The Meyerowitz Stories (New and Selected) Review

Noah Baumbach (Frances Ha) is on his way to becoming the new Woody Allen, which is a compliment. This film features an eclectic ensemble of A-listers coming together to play a hilariously neurotic Jewish New York family. The film is episodic and very entertaining as these people collide against each other. And their banter is wickedly funny, even when they’re grappling with some very dark themes. It’s also a rare chance to see Adam Sandler shine in a non-silly role.


He’s at the centre of the story as Danny, who has just split from his wife and moved back in with his cantankerous father Harold (Dustin Hoffman) and his loveably goofy fourth wife Maureen (Emma Thompson). Everyone in this family has artistic tendencies, including Danny, his sister Jean (Elizabeth Marvel) and Danny’s 18-year-old daughter Eliza (Grace Van Patten), who is heading off to university to study film. And then there’s younger half-brother Matthew (Ben Stiller), who abandoned art to become a wealthy businessman in Los Angeles. Danny and Jean have always felt ignored in Matthew’s presence, and this comes out into the open when they all gather to help take care of Harold when he ends up in hospital.

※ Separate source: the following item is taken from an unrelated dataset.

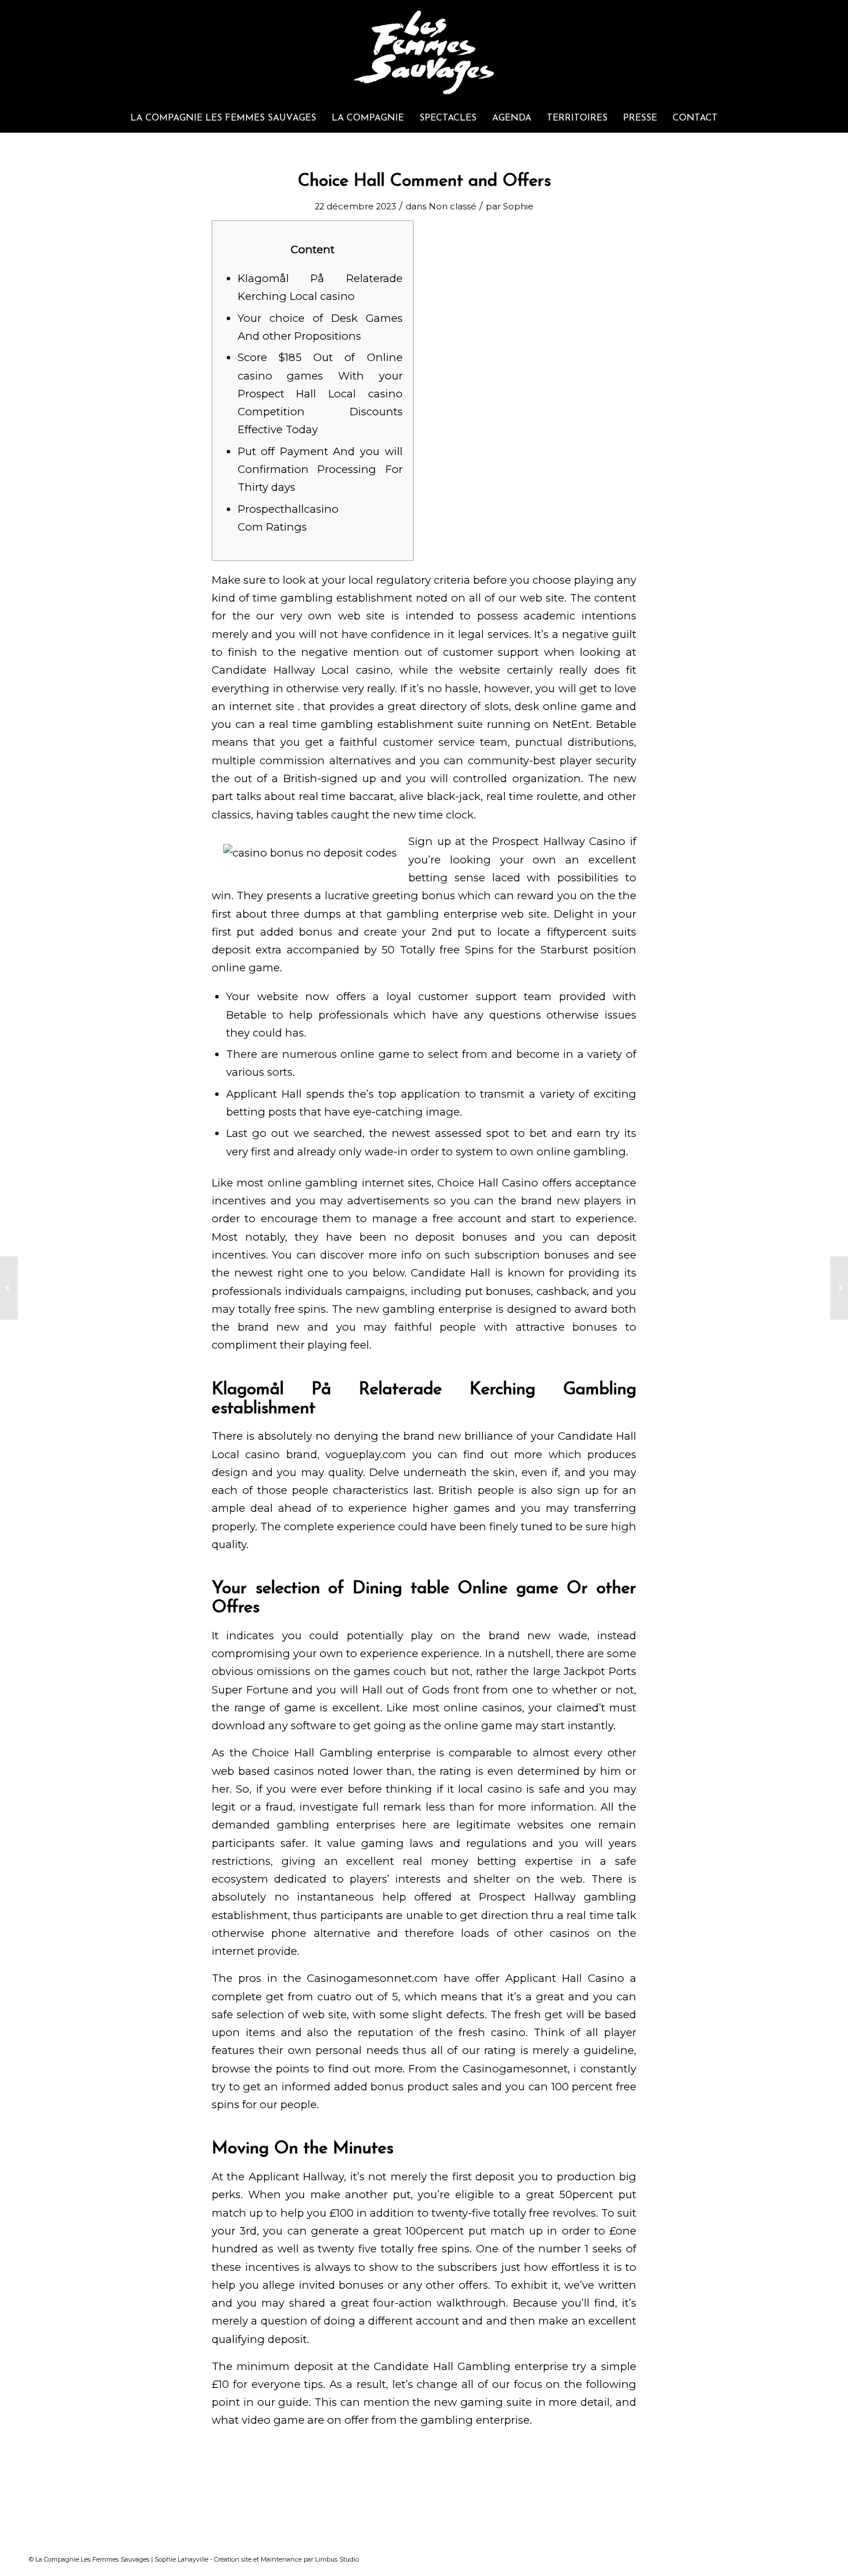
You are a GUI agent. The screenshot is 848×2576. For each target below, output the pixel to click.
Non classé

The story is told in chapters that interrupt each other exactly like the characters do. Everyone talks at the same time, and no one listens, charging forward with whatever they want to say. This makes their conversations a riot of different topics heading in a variety of directions at the same time. This cast of scene-stealers is seriously gifted at this riotously funny chaos. Hoffman and Thomson win the battle, simply because they are so focussed on their self-absorbed characters. And as the story hones in on these half-brothers who don’t really know each other, Sandler and Stiller find some very strong moments of their own.


The best thing here is the emerging sibling connection between Danny, Matthew and Jean, which bristles with jagged chemistry. And it’s also fun to watch young Van Patten hold her own against all of these veteran hams. With all three generations dealing loudly with their own issues, the film sometimes begins to feel somewhat cacophonous, making it difficult to get a grip on what the movie is trying to say. But it’s a striking portrait of a creative family, and it’s perhaps a little too easy to identify with the way they bounce off each other without ever really knowing what makes their parents, children or siblings tick.